A linguagem das sombras

Por Roberto Magalhães | O autor é professor de redação e autor de obras didáticas e ficcionais
| Tempo de leitura: 2 min

Temos a mania da transparência. Tudo bem explicadinho, tintim por tintim, o preto no branco, a firma reconhecida, a prova dos nove. Queremos o salão iluminado, se possível nenhuma sombra. Que pena... Há beleza também no nublado, no que só se deixa entrever sob véus, no que é apenas sugestão. Não é outro o conselho de Clarice Lispector: "Já que se há de escrever, que ao menos não se esmaguem com palavras as entrelinhas." Sim, fora das linhas, enfiadas nos seus vazios, as palavras dizem mais.

Nenhuma dúvida de que a linguagem da comunicação deve ser clara e objetiva.

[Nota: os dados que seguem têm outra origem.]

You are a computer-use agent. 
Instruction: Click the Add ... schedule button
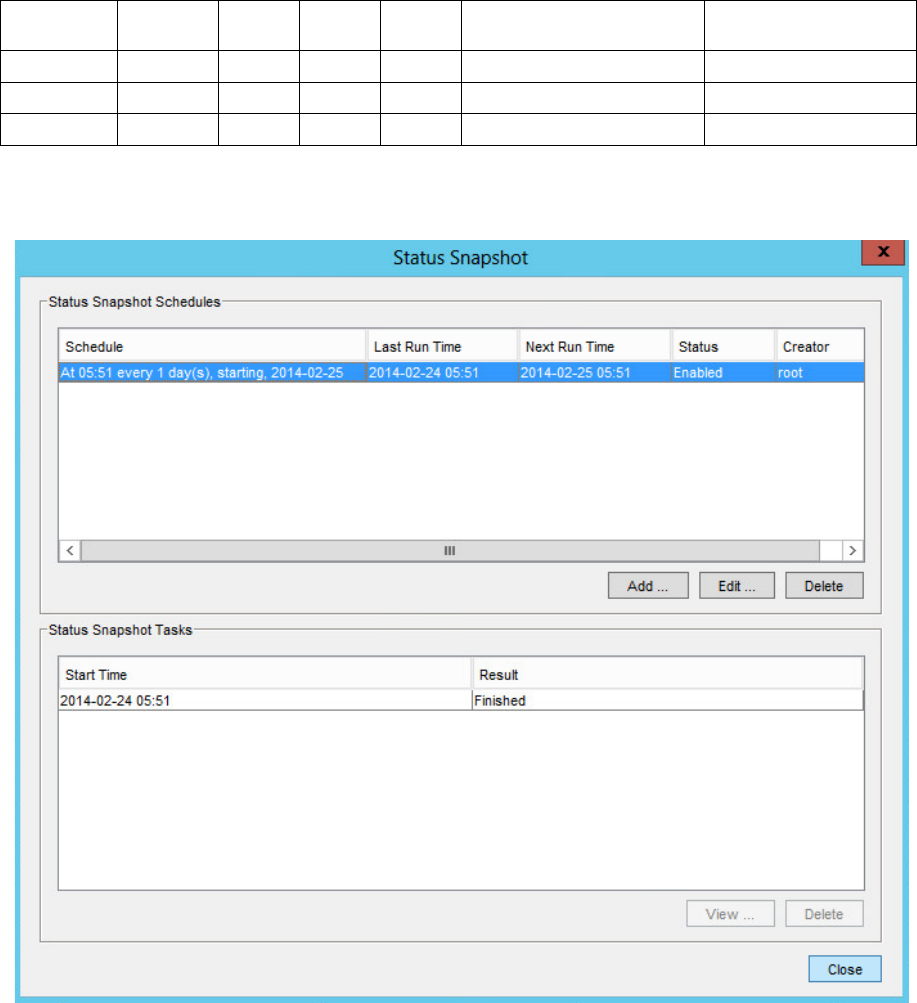point(647,586)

É preciso evitar toda possibilidade de mau entendimento entre a boca e os ouvidos. Mas existe uma linguagem diferente que se constrói nas sombras, explorando vazios, evocando ambiguidades, mais sugerindo do que dizendo. Assim é a linguagem das artes que, por ser metafórica, é criativa e polissêmica.

O filósofo sul-coreano Byung-Chul Han, professor da Universidade de Artes de Berlim, em "A Sociedade da Transparência", diz coisa nublada: "A transparência não permite o jogo. Elimina o segredo, a sedução, o erotismo, o enigma." Bem isso, luz em excesso cega. No jogo amoroso, por exemplo, luz demais despoetiza os corpos dos amantes. Haverá de lhes ser leve, indireta, difusa, sutil. É nesse jogo de mostrar menos e esconder mais que reside a linguagem erótica. O escancarado é pornográfico. Há beleza na sutileza dos versos drummondianos: "Sob o chuveiro amar, sabão e beijos, ou na banheira amar, de água vestidos, amor escorregante, foge, prende-se, torna a fugir, água nos olhos, bocas, dança, navegação, mergulho, chuva, essa espuma nos ventres, a brancura triangular do sexo."

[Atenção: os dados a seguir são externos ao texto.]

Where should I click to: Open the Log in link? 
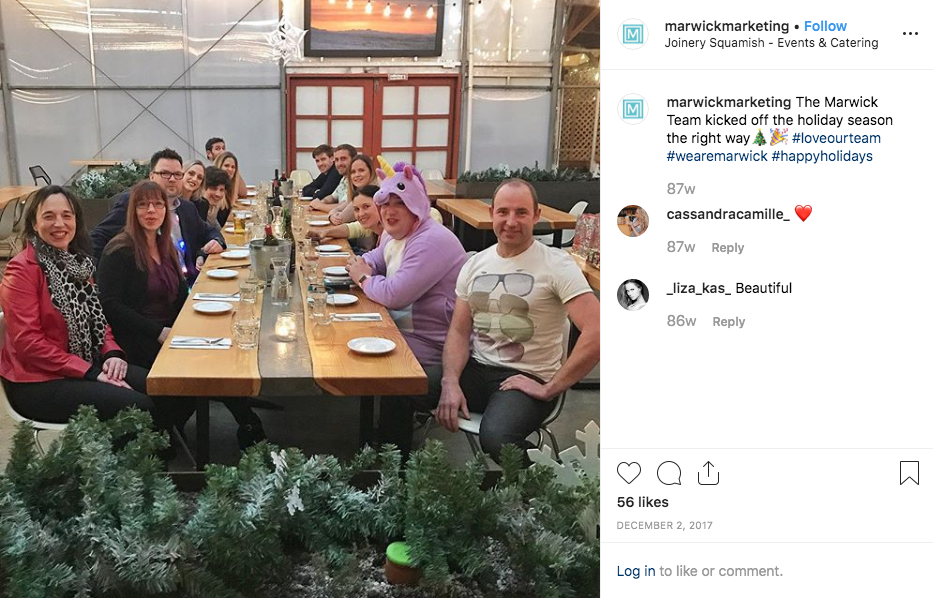[635, 571]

Assim, a linguagem estética recusa o já dito, os clichês, o que é luz demais. Picasso nos deixou uma fresta: "A arte é a mentira que nos permite conhecer a verdade." O gênio espanhol recusou o iluminado, o repetido, a lógica opressora do figurativo. Com traços geométricos, cubistas, expressou a sua onírica genialidade. A arte reage à vida iluminada e lógica que o senso comum impõe.

Sim, precisamos da linguagem diurna para a melhor comunicação; da linguagem noturna, igualmente. Feita de sombras, a arte desce ao subterrâneo humano pra desnudar-lhe o porão. Vitor Giudice diz a mesma recusa: "A ficção parece absurda porque é a realidade despojada de todas as mentiras." Bem isso. Quem insiste em colocar luz e transparência em tudo, apenas reproduzirá o já dito, jamais conhecerá a expressiva linguagem das sombras. Insistindo em molhar apenas as canelas nas águas rasas do rio, jamais lhe conhecerá a real profundidade.